Já na cooperativa pecuária, produzimos animais, temos bastante gado caprino, ovino, suíno e aves. Se dermos um casal de ovinos ao proprietário de uma das nossas casas sociais que adira à cooperativa, as ovelhas dão crias duas a três vezes por ano, significa que, ao fim de um ano, vai ter entre quatro a seis animais; devolve os dois animais que a cooperativa lhe cedeu e começa um negócio. O camponês que inicialmente não tinha nada passa agora a proprietário e o excedente vai potencializar o desenvolvimento económico da região.

Acreditamos que até 2022 teremos de construir um matadouro para animais de pequeno porte, porque a actual produção e os sinais dados assim o indicam, portanto o projecto é sustentável, porque é inclusivo, conta com a participação de todos.

ANGOP: A Camela tem água e luz. Como conseguiu o feito e em quanto está avaliado?

SA – É simples. A energia que usamos é limpa, são painéis solares, dimensionamos as casas dos técnicos com 11 cavalos, as casas sociais com 3,5 a 7 cavalos, com dois sistemas alternativos.


Em relação à água, temos muita na província, abrimos vários furos dentro da Camela, o que nos permite ter água potável cristalina e fresca. Cada casa, completamente equipada já com água e luz, custa oito milhões de Kwanzas.

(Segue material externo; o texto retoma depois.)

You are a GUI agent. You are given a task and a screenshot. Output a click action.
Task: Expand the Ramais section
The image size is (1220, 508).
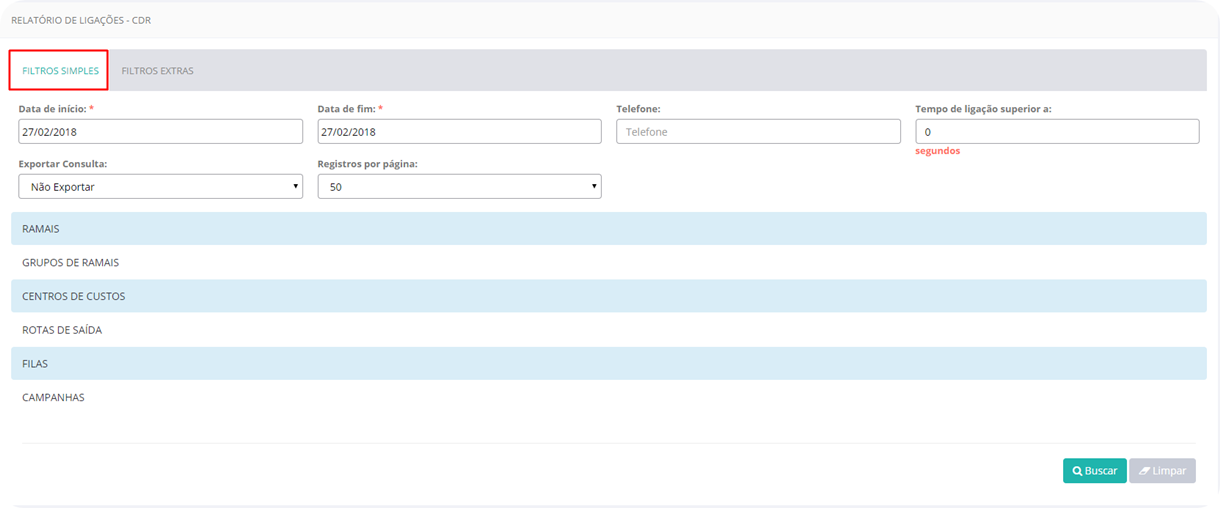coord(41,229)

ANGOP: Fale um pouco do projecto escolar…

SA – Neste momento, já construímos 10 escolas comparticipadas do I e II ciclos, com alunos provenientes de todas as aldeias situadas nas proximidades e professores vindos do Bailundo e de Cachiungo, que, em alguns casos, acabaram por fixar residência na Camela Amões, pelas condições que oferecemos, beneficiando das casas do projecto.

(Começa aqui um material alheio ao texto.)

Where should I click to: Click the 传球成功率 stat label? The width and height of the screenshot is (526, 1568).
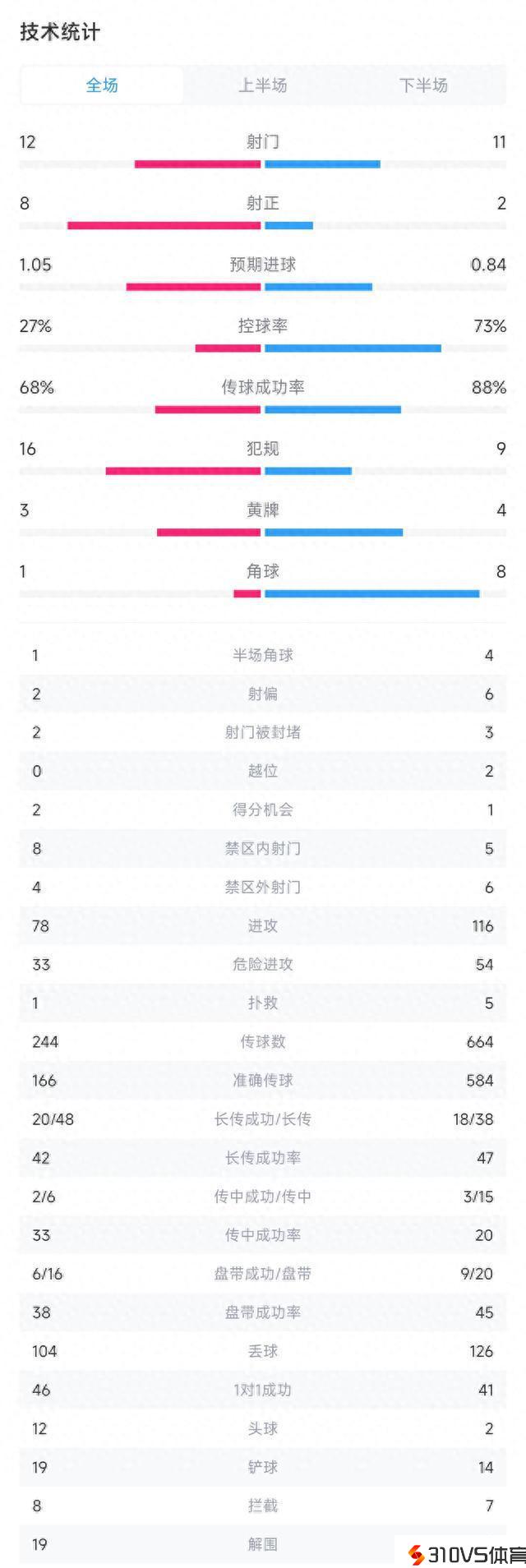pos(263,387)
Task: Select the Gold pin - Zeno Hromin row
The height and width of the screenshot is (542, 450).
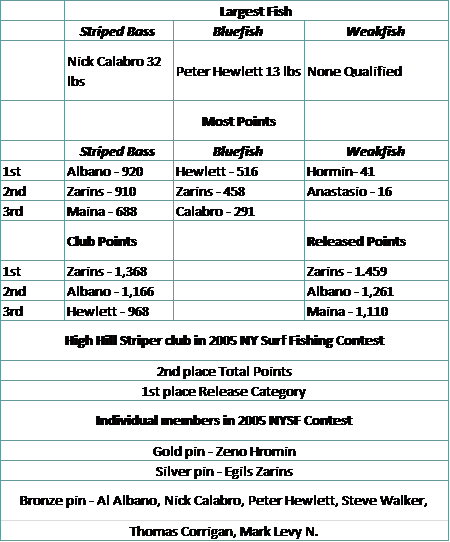Action: coord(224,451)
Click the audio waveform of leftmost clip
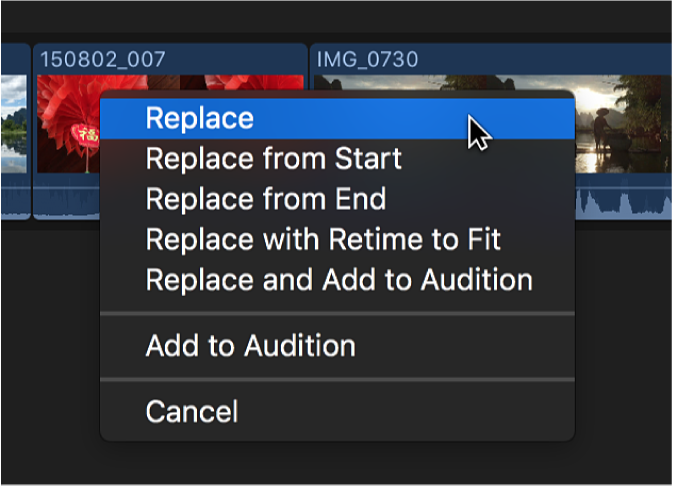This screenshot has height=486, width=673. tap(14, 202)
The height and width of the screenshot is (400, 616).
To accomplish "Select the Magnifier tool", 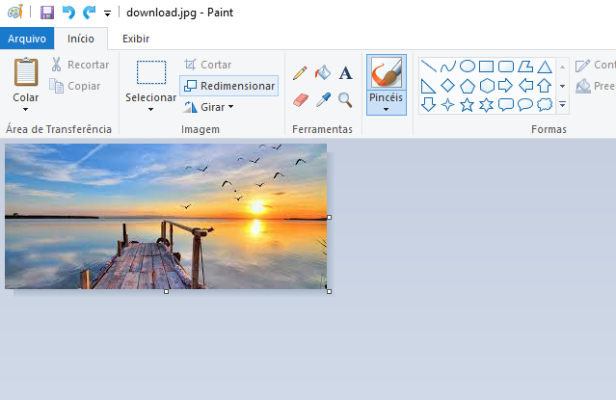I will [345, 100].
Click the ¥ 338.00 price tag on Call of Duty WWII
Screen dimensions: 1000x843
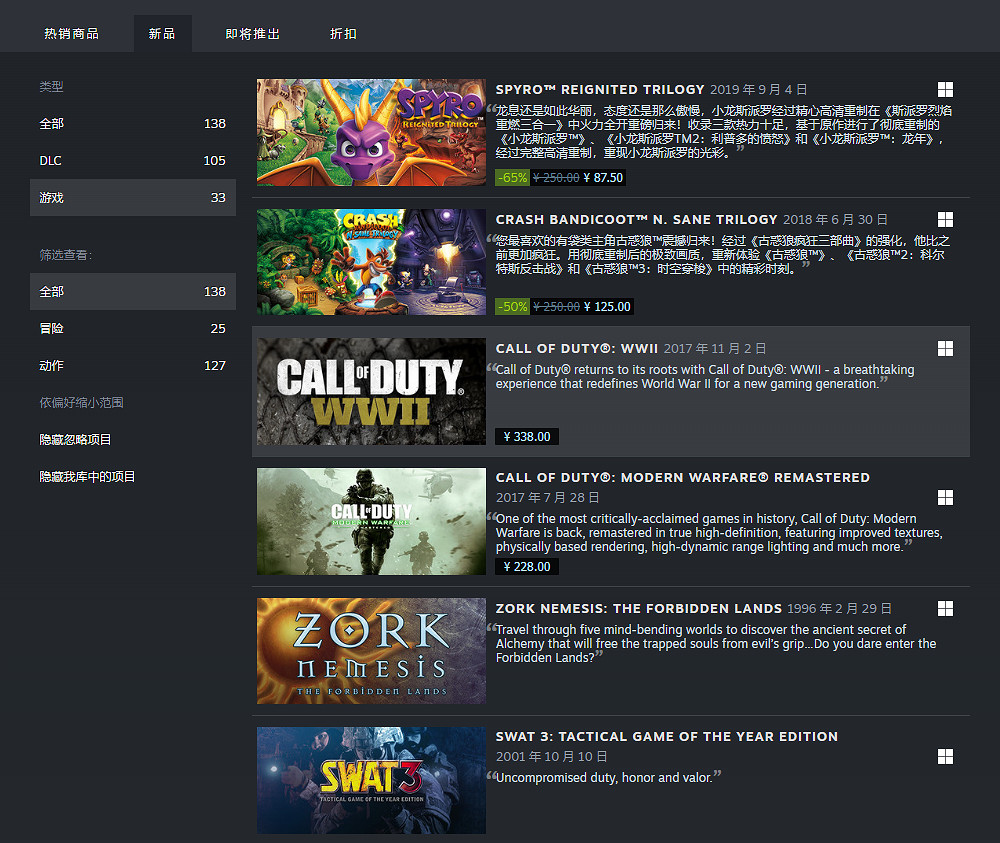[x=527, y=436]
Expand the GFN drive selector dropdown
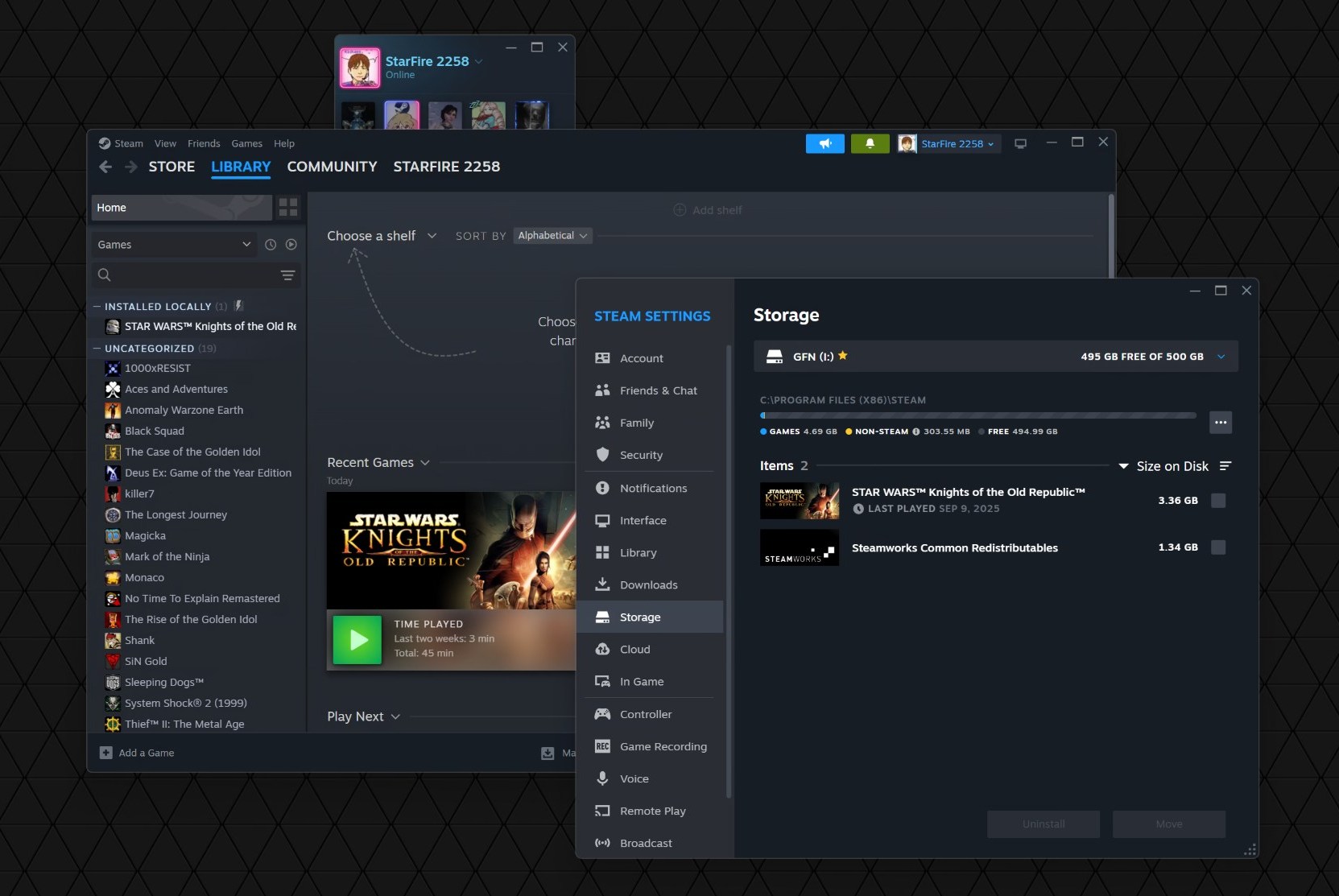1339x896 pixels. (x=1221, y=357)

ANGOP – E sobre o projecto turístico, quais as previsões de arranque?

SA – É um projecto em crescimento que prevê uma zona de lazer, com animais selvagens. Presentemente, já temos antílopes, búfalos, gnus, zebras, cavalos e avestruzes.

Estamos também a fazer represas e lagoas artificiais com patos, gansos e peixes. Há uma empresa sul-africana que está a preparar a proposta de implementação de um jardim zoológico, que poderá arrancar ainda em 2019, com leões, onças, elefantes, girafas e outros animais. Queremos fazer do nosso projecto algo atractivo, que nos traga turistas, oferecendo conforto e comodidade.

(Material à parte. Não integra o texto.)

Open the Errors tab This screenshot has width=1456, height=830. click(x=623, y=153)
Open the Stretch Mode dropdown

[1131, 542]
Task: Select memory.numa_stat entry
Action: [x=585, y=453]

Para reforçar a comodidade dos nossos possíveis clientes, estamos abertos à cooperação com empresários de outras áreas, como transportes e turismo, para trazerem outros serviços que completem o pacote.

Presentemente, já realizamos, na Camela, turismo religioso e recebemos um ou outro cidadão curioso, que vem de ouvir contar, mas isso acontece ainda em pequeníssima escala.

ANGOP: Quem é Segunda Amões?

SA – Sou um empresário angolano, cuja história começa depois de 1979, altura em que o meu irmão mais velho, Faustino, foi transferido para o Cuando Cubango e abriu, nessa província, a alfaiataria Wapossoka. Anos mais tarde, fui ter com ele e, muito cedo, transformei-me no ajudante que, na ausência dele, tomava conta do negócio. A partir daí, nunca mais parei.

Em 1991, fundei a minha empresa, a Angostroi, em Luanda, ligada à construção civil. Foi muito dinâmica nos anos 90. Trabalhávamos na recuperação de infra-estruturas provinciais: escolas e hospitais, fundamentalmente. Estivemos em mais de 10 províncias, mas foram os governos do Moxico e do Huambo os nossos maiores clientes.

Com o crescimento do mercado e das necessidades típicas de um país que vivia um conflito armado, surgiram as oportunidades, e eu criei outras instituições, também neste ramo, como Soatel, Salovil, Seryl, e, em 1997, decidi-me pela fusão de todas no Grupo ASAS, de que sou presidente do Conselho de Administração.

PERFIL

Segunda Amões, nasceu na aldeia Camela, comuna do Chiumbo, município do Cachiungo, província do Huambo. Formado em Geologia de Petróleos pela ex-URSS, tem um bacharelato em Direito e especializações em Gestão e Economia.

A veia de empreendedor que pulsa em si é uma herança de família, pois, desde cedo, ajudou a mãe nas vendas no mercado, de onde corria para a escola, além de apoiar os dois irmãos mais velhos, Faustino e Valentim Amões, no negócio da venda de café, no Calilongue da Cuca, periferia do Huambo. É algo herdado por todos do fundador da aldeia Camela, o bisavô Prata Camela, um ferreiro que foi neto de Ekuikui I, o Rei do Bailundo.